» **Information supplied**

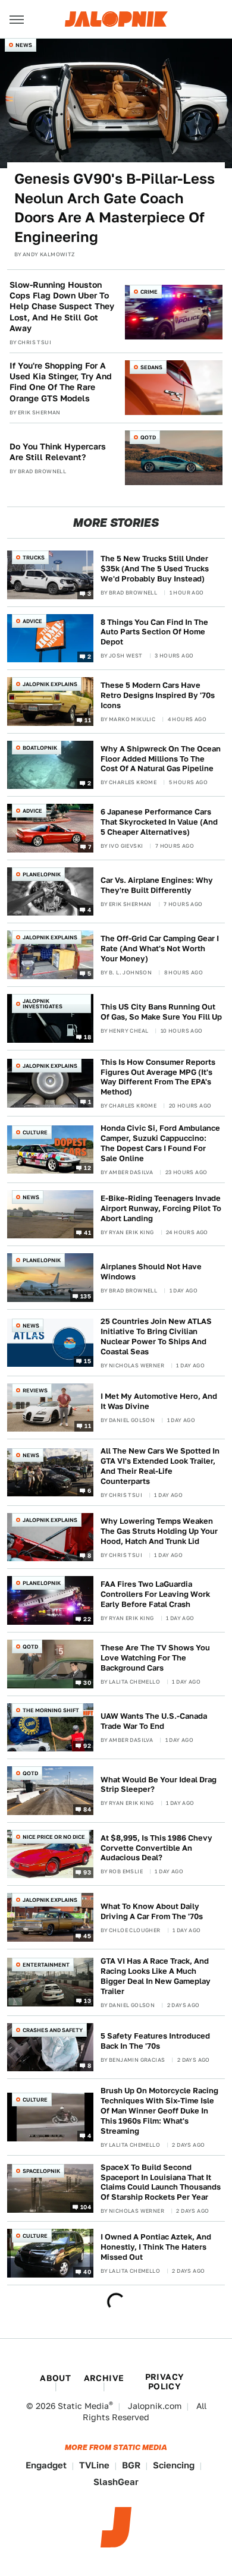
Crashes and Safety (53, 2030)
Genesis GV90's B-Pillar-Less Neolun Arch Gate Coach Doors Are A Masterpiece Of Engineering (114, 207)
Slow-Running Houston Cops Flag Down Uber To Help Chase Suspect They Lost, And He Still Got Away (62, 306)
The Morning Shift (51, 1710)
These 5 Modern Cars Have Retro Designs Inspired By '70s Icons (158, 695)
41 (87, 1232)
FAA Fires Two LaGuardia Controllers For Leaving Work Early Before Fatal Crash (155, 1594)
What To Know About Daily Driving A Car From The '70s (152, 1911)
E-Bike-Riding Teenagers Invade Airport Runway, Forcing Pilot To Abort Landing (161, 1208)
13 (87, 2000)
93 (87, 1872)
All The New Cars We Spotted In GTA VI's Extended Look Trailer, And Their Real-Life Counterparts (160, 1466)
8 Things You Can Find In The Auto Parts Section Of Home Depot (154, 632)
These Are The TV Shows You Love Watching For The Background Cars (155, 1657)
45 (87, 1935)
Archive (104, 2378)
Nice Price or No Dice (54, 1836)
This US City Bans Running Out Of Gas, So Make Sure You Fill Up (161, 1011)
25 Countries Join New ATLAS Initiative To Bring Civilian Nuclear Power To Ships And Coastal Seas (156, 1336)
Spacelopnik (41, 2171)
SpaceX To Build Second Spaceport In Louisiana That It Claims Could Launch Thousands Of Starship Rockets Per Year (161, 2182)
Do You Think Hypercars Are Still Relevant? (58, 452)
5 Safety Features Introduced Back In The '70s (155, 2040)
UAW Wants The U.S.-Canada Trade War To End (154, 1721)
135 (85, 1296)
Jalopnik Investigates (42, 1003)
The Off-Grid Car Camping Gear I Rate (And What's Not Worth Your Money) (160, 948)
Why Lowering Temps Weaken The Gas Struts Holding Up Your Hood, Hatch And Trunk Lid (159, 1531)
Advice (32, 621)
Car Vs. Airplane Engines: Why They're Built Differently (157, 885)
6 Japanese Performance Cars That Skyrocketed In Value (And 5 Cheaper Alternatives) (159, 821)
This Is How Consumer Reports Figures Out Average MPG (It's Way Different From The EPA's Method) (158, 1077)
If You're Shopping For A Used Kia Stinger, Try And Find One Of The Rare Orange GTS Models (61, 382)
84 (87, 1808)
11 (87, 719)
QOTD (148, 437)
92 (87, 1745)
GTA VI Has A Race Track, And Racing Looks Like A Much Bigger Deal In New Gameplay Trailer (156, 1976)
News (23, 45)
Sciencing (174, 2465)
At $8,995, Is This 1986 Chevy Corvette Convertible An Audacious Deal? (156, 1848)
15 (87, 1360)
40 (87, 2271)
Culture (35, 1132)
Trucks (34, 557)
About (55, 2378)
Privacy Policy (164, 2381)
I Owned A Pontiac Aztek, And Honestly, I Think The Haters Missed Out (156, 2247)
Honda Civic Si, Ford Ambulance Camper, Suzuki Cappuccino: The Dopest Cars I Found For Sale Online (160, 1143)
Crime (149, 291)
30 (87, 1681)
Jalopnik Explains (50, 684)
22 (87, 1618)
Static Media (83, 2406)
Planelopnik (42, 874)
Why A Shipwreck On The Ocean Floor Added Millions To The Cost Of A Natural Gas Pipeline (161, 758)
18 (87, 1036)
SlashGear (116, 2482)
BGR (131, 2465)
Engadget (46, 2465)
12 (87, 1167)
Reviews (35, 1390)
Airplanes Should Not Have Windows (151, 1271)
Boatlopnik (40, 747)
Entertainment (46, 1964)
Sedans (151, 367)
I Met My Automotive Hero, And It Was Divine (159, 1401)
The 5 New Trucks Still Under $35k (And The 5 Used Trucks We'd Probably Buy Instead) (155, 568)
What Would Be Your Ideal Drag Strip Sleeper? (159, 1784)
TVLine (94, 2465)
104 (85, 2206)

» **The problem**
Line by line, print the records above exactly, skipping each picture.

» **Response to the task**
Crashes and Safety (53, 2030)
Genesis GV90's B-Pillar-Less Neolun Arch Gate Coach Doors Are A Masterpiece Of Engineering (114, 207)
Slow-Running Houston Cops Flag Down Uber To Help Chase Suspect They Lost, And He Still Got Away (62, 306)
The Morning Shift (51, 1710)
These 5 Modern Cars Have Retro Designs Inspired By '70s Icons (158, 695)
41 (87, 1232)
FAA Fires Two LaGuardia Controllers For Leaving Work Early Before Fatal Crash (155, 1594)
What To Know About Daily Driving A Car From The '70s (152, 1911)
E-Bike-Riding Teenagers Invade Airport Runway, Forcing Pilot To Abort Landing (161, 1208)
13 (87, 2000)
93 (87, 1872)
All The New Cars We Spotted In GTA VI's Extended Look Trailer, And Their Real-Life Counterparts (160, 1466)
8 Things You Can Find In The Auto Parts Section Of Home Depot (154, 632)
These Are The TV Shows You Love Watching For The Background Cars (155, 1657)
45 (87, 1935)
Archive (104, 2378)
Nice Price or No Dice (54, 1836)
This US City Bans Running Out Of Gas, So Make Sure You Fill Up (161, 1011)
25 Countries Join New ATLAS Initiative To Bring Civilian Nuclear Power To Ships And Coastal Seas (156, 1336)
Spacelopnik (41, 2171)
SpaceX To Build Second Spaceport In Louisiana That It Claims Could Launch Thousands Of Starship Rockets Per Year (161, 2182)
Do You Think Hypercars Are Still Relevant? (58, 452)
5 Safety Features Introduced Back In The '70s (155, 2040)
UAW Wants The U.S.-Canada Trade War To End (154, 1721)
135 (85, 1296)
Jalopnik Investigates (42, 1003)
The Off-Grid Car Camping Gear I Rate (And What's Not Worth Your Money) (160, 948)
Why Lowering Temps Weaken The Gas Struts Holding Up Your Hood, Hatch And Trunk Lid (159, 1531)
Advice (32, 621)
Car Vs. Airplane Engines: Why They're Built Differently (157, 885)
6 Japanese Performance Cars That Skyrocketed In Value (And 5 Cheaper Alternatives) (159, 821)
This Is How Consumer Reports Figures Out Average MPG (It's Way Different From The EPA's Method) (158, 1077)
If You're Shopping For A Used Kia Stinger, Try And Find One Of The Rare Orange GTS Models (61, 382)
84 (87, 1808)
11 (87, 719)
QOTD (148, 437)
92 (87, 1745)
GTA VI Has A Race Track, And Racing Looks Like A Much Bigger Deal In New Gameplay Trailer (156, 1976)
News (23, 45)
Sciencing (174, 2465)
At $8,995, Is This 1986 Chevy Corvette Convertible An Audacious Deal? (156, 1848)
15 (87, 1360)
40 (87, 2271)
Culture (35, 1132)
Trucks (34, 557)
About (55, 2378)
Privacy Policy (164, 2381)
I Owned A Pontiac Aztek, And Honestly, I Think The Haters Missed Out (156, 2247)
Honda Civic Si, Ford Ambulance Camper, Suzuki Cappuccino: The Dopest Cars I Found For Sale Online (160, 1143)
Crime (149, 291)
30 (87, 1681)
Jalopnik Explains (50, 684)
22 (87, 1618)
Static Media (83, 2406)
Planelopnik (42, 874)
Why A Shipwreck On The Ocean Floor Added Millions To The Cost Of A Natural Gas Pipeline (161, 758)
18 (87, 1036)
SlashGear (116, 2482)
BGR (131, 2465)
Engadget (46, 2465)
12 (87, 1167)
Reviews (35, 1390)
Airplanes Should Not Have Windows (151, 1271)
Boatlopnik (40, 747)
Entertainment (46, 1964)
Sedans (151, 367)
I Met My Automotive Hero, And It Was Divine (159, 1401)
The 5 New Trucks Still Under $35k (And The 5 Used Trucks We'd Probably Buy Instead) (155, 568)
What Would Be Your Ideal Drag Strip Sleeper? (159, 1784)
TVLine (94, 2465)
104 (85, 2206)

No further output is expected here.